Please reproduce every one of the records below word for word, leaving out the pictures.

### Data for this task ###

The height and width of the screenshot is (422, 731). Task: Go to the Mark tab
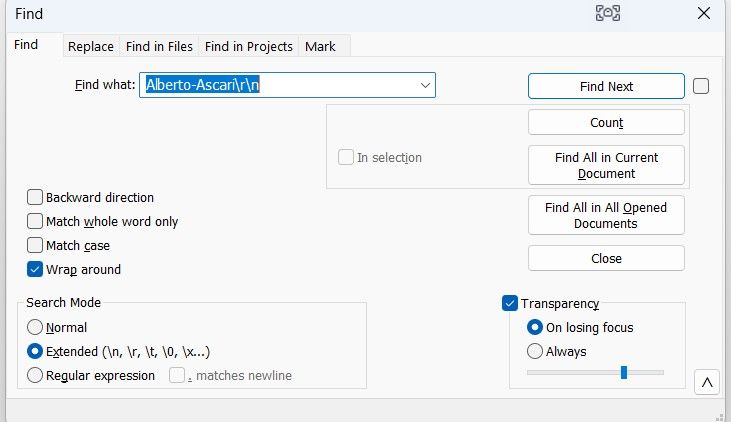point(320,47)
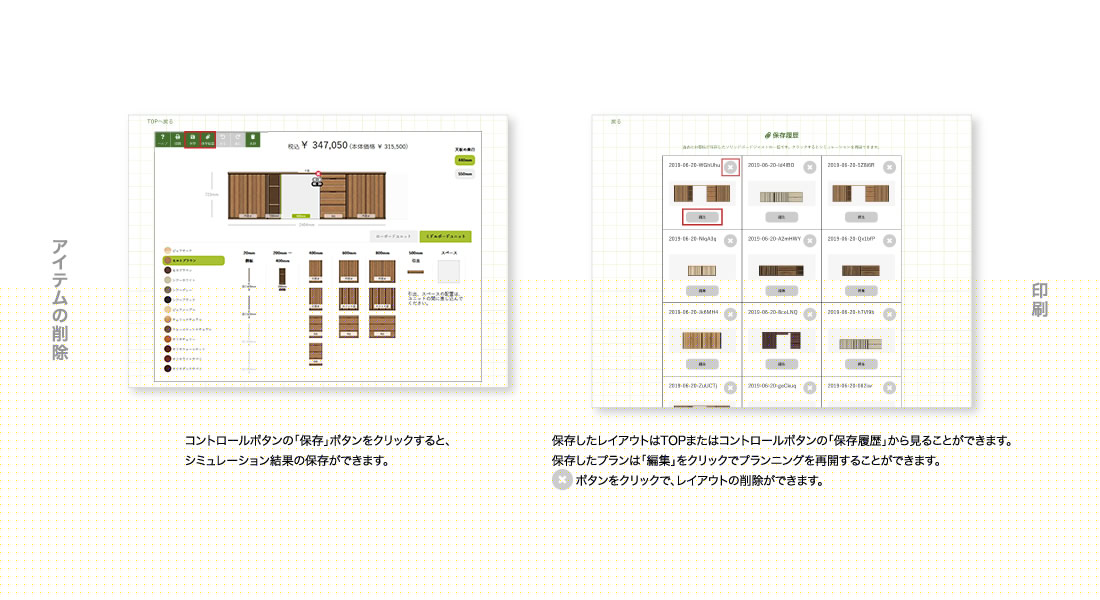Image resolution: width=1100 pixels, height=600 pixels.
Task: Click the help question mark icon
Action: pyautogui.click(x=162, y=140)
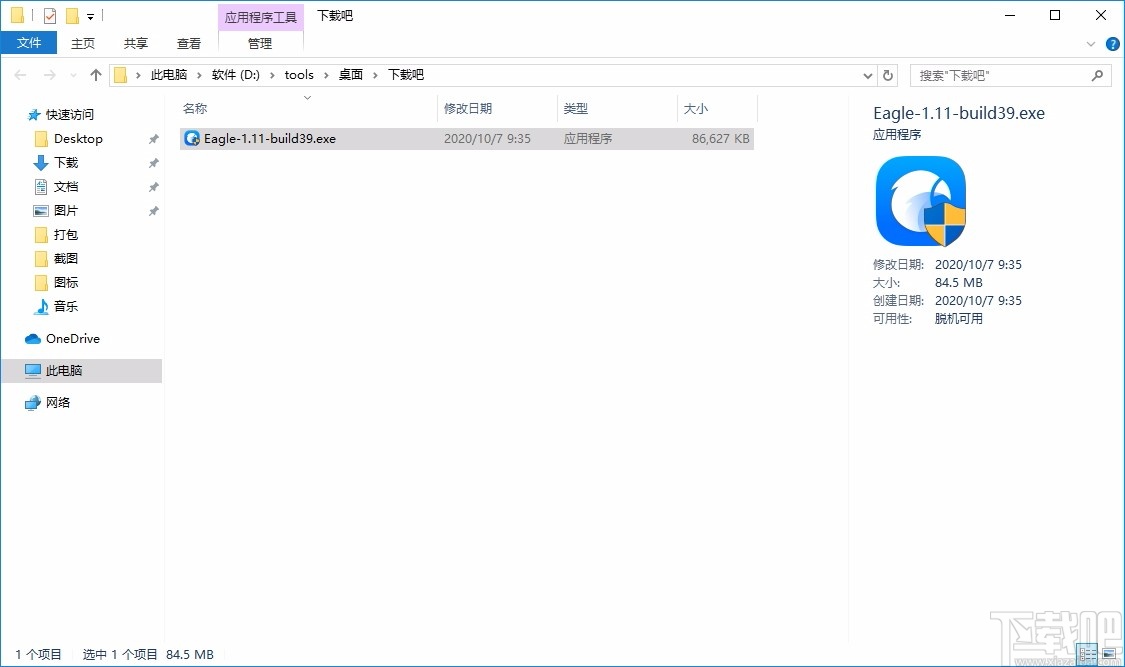Click inside the 搜索 search box
This screenshot has height=667, width=1125.
[x=1000, y=75]
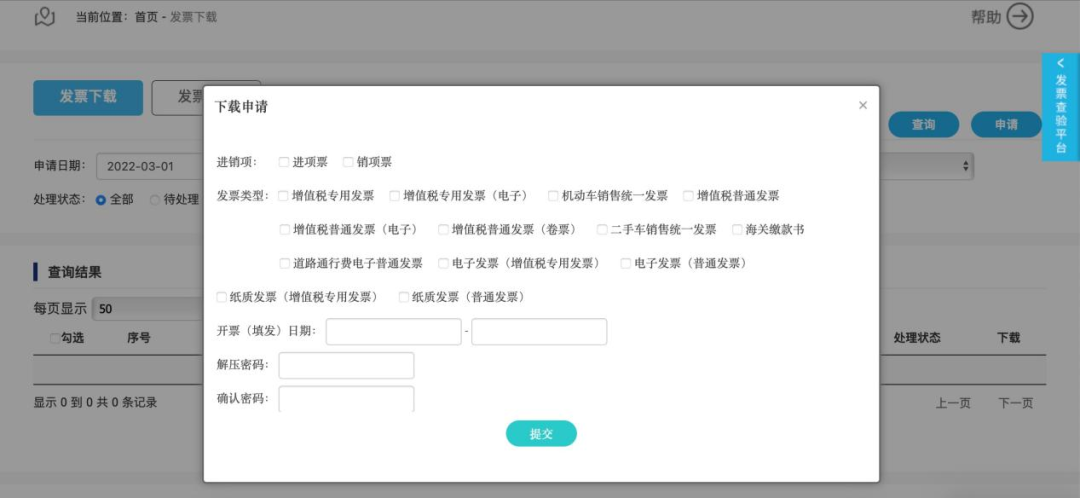Click the location pin icon beside 当前位置
The image size is (1080, 498).
pos(45,17)
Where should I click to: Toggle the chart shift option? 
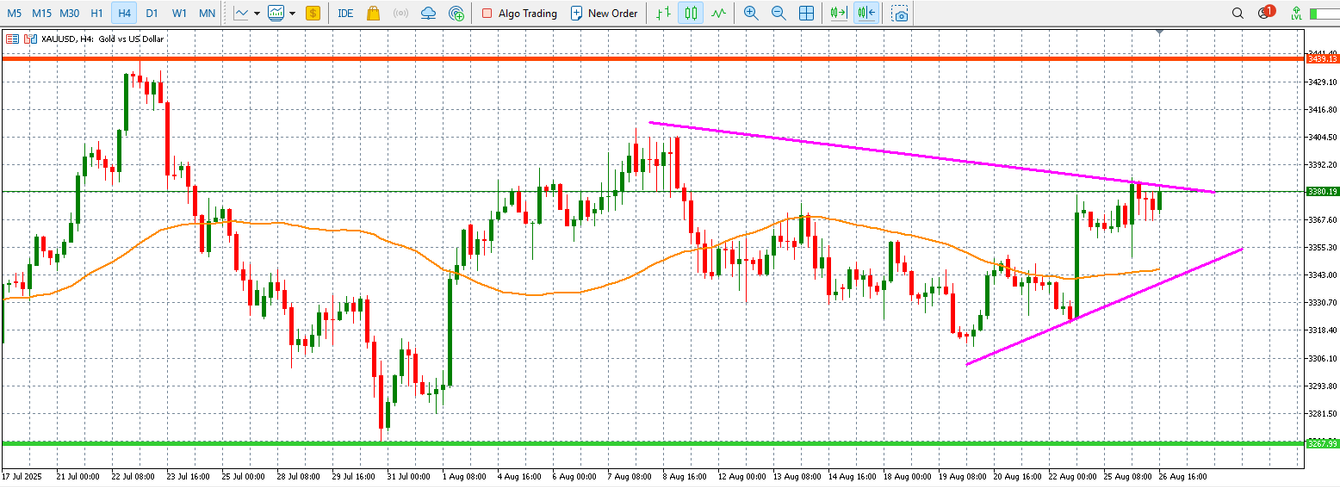[x=867, y=13]
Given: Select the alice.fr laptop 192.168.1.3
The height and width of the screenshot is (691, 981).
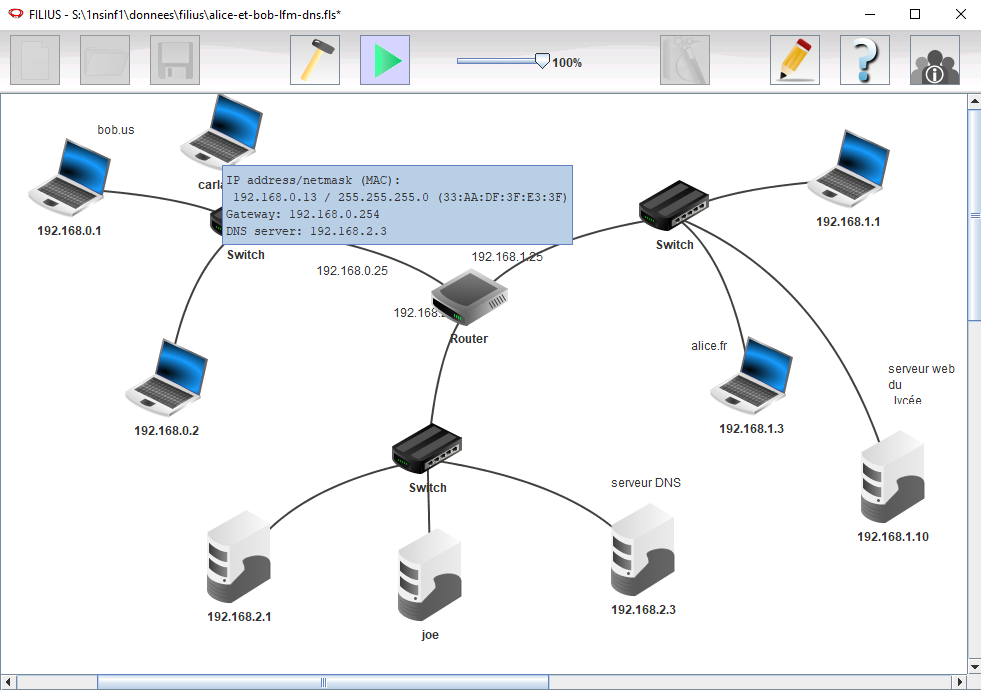Looking at the screenshot, I should click(752, 378).
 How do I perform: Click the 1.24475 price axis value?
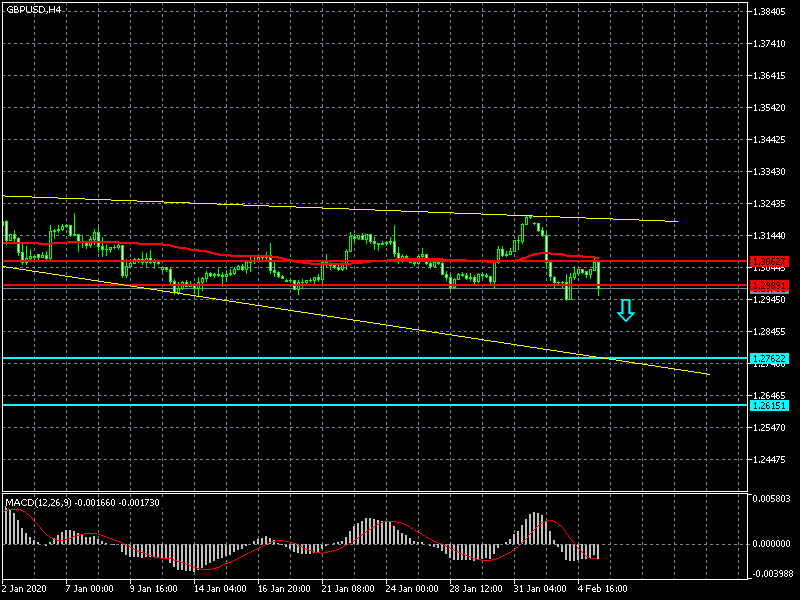[771, 459]
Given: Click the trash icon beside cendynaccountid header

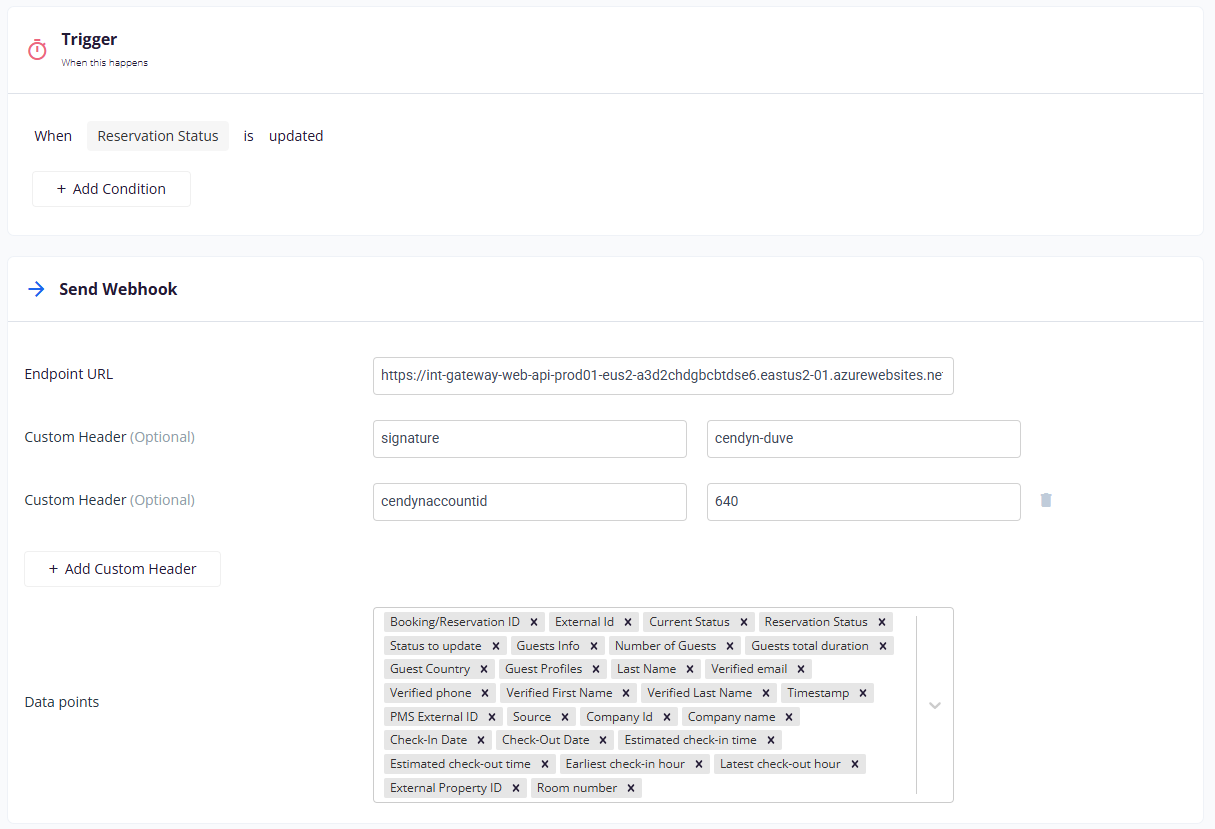Looking at the screenshot, I should 1046,500.
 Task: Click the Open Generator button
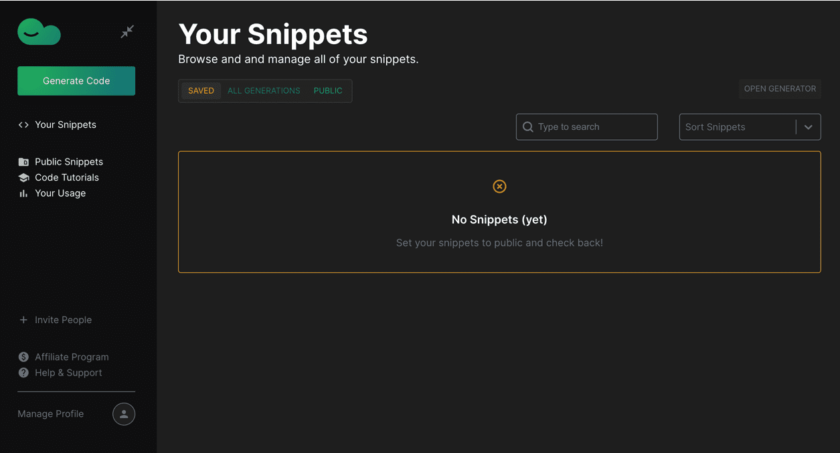pyautogui.click(x=780, y=89)
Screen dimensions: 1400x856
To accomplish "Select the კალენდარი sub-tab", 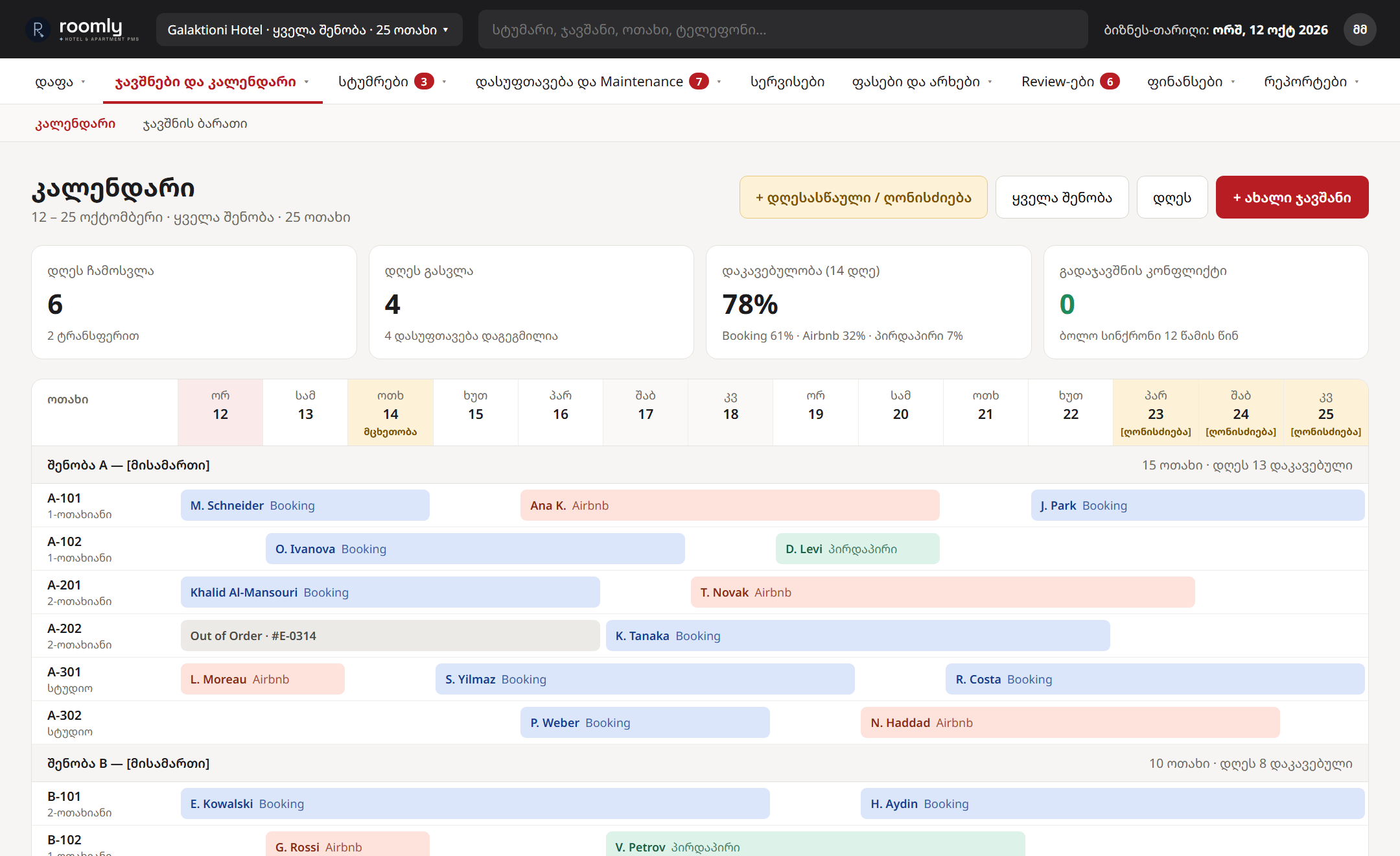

###

*Full solution*.
The height and width of the screenshot is (422, 731). Task: Go to the Mark tab
point(320,47)
Image resolution: width=1100 pixels, height=600 pixels.
Task: Click the help question mark icon
Action: pyautogui.click(x=162, y=140)
Click inside the 搜索 search box
This screenshot has height=667, width=1125.
[x=1000, y=75]
Click the location pin icon beside 当前位置
The image size is (1080, 498).
pos(45,17)
Where should I click to: Toggle the chart shift option? 
[x=867, y=13]
Given: Select the alice.fr laptop 192.168.1.3
The height and width of the screenshot is (691, 981).
Looking at the screenshot, I should click(752, 378).
 How do I perform: Click the 1.24475 price axis value?
[771, 459]
Given: Click the trash icon beside cendynaccountid header

Looking at the screenshot, I should 1046,500.
 Task: Click the Open Generator button
pyautogui.click(x=780, y=89)
Screen dimensions: 1400x856
To accomplish "Select the კალენდარი sub-tab", 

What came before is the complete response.